Domenica 16 dicembre, alle 19, dopo la celebrazione eucaristica della V Domenica di Avvento presieduta dal cardinale Angelo Scola, la Veneranda Fabbrica del Duomo offre il tradizionale Concerto di Natale alla Città, alla presenza dell’Arcivescovo. Quest’anno il Concerto è affidato al Maestro Claudio Scimone, che dirigerà la sua Orchestra, I Solisti Veneti, un ensemble noto in tutto il mondo. In occasione dell’evento milanese, l’Orchestra presenta il seguente programma: La Marcia Pontificale di Charles Gounod e Le Quattro Stagioni di Antonio Vivaldi.

La scelta di quest’ultima composizione è stata voluta dalla Fabbrica come suggestione musicale, per raccontare la vita del Duomo durante l’anno: dalle celebrazioni liturgiche, al lavoro dei restauri fino alle attività culturali.

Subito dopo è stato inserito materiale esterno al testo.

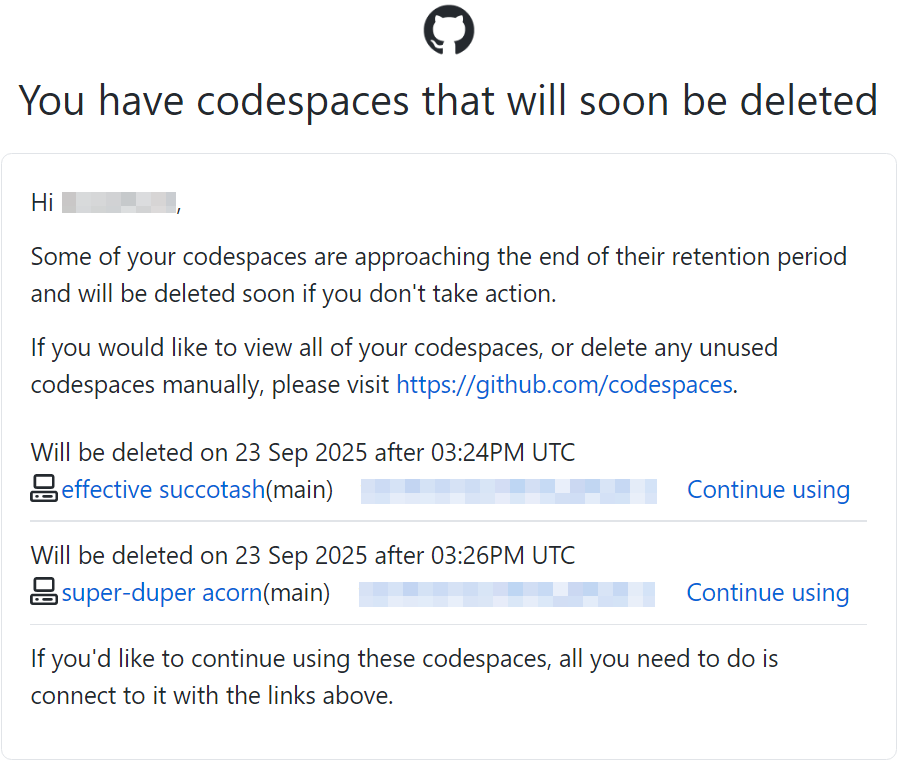Click the blurred repository name for super-duper acorn
This screenshot has width=898, height=761.
(x=506, y=594)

Chi sarà presente a questo evento potrà immaginare sulle note preziose di Vivaldi la vita del Duomo, il cui ritmo è fortemente scandito dallo scorrere delle stagioni.

In primavera, con il disgelo, si intensificano le attività edilizie che rallentano nel periodo invernale: riprendono i cantieri sulle terrazze del Duomo e sulle guglie. Riprende l’attività degli operai presso le Cave di Candoglia dove il lavoro di estrazione del marmo si svolge per mezzo di macchine a taglio, che necessitano di acqua e quindi di temperature superiori alle zero; riprendono inoltre le attività di scavo fino al reperimento di blocchi integri. Ogni anno si cavano 80 metri cubi di marmo. A maggio sul Duomo avviene un’operazione importante, il controllo strumentale della verticalità della Guglia Maggiore.

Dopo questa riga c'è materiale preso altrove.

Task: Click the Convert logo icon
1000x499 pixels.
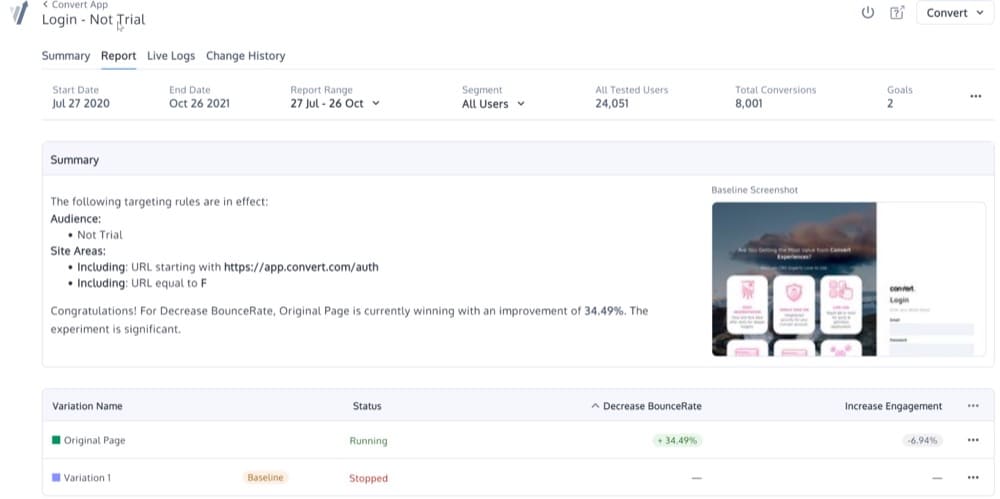Action: tap(19, 13)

In estate l’attività dei cantieri è a pieno regime e si intensificano anche le attività culturali volte al reperimento di fondi per sostenere gli ingenti restauri, come i prestigiosi concerti sulle terrazze del Duomo.

In autunno gli operai della Cava di Candoglia svolgono la pulizia del bosco intorno alla Cava per impedire che le piante danneggino il marmo e soprattutto per consentire di mantenere liberi i passaggi per i trasposti. Si susseguono gli appuntamenti tradizionali che riguardano la vita liturgica e che si appoggiano all’organizzazione del Cantiere del Duomo: la Festa del Duomo l’8 settembre in occasione della Festa di Maria Nascente, il rito della Nivola e la III domenica di ottobre quando si celebra la dedicazione del tempio. Inoltre ogni anno in autunno gli operai del cantiere si occupano dell’esposizione dei 56 quadroni del ciclo di San Carlo in occasione della celebrazione del Santo. Tradizioni liturgiche importanti che si ripetono nei secoli e che coinvolgono direttamente la Fabbrica del Duomo e i Cantieri.

Con l’arrivo dell’inverno alcune attività dei cantieri del Duomo iniziano gradualmente a rallentare senza mai fermarsi del tutto, il clima rigido impedisce la lavorazione all’aperto, soprattutto dovuto all’uso di resine e malte che risentono delle piogge frequenti e degli sbalzi di temperatura. Le Cave di Candoglia vengono chiuse, le attività di scavo della montagna rallentano per poi riprendere in primavera e si cerca così di concentrarsi sulle operazioni di restauro all’interno della Cattedrale, la pulitura di altari e capitelli e il  rifacimento dei pavimenti. Nel periodo natalizio ci si prepara a tutte le attività che preludono alla celebrazione del Natale, come il montaggio della Stella sull’Altare Maggiore.

Brevi cenni che raccontano lo scorrere della vita del Duomo, un monumento che resiste ai secoli e non conosce il limite del tempo, accompagnando la vita degli uomini per generazioni.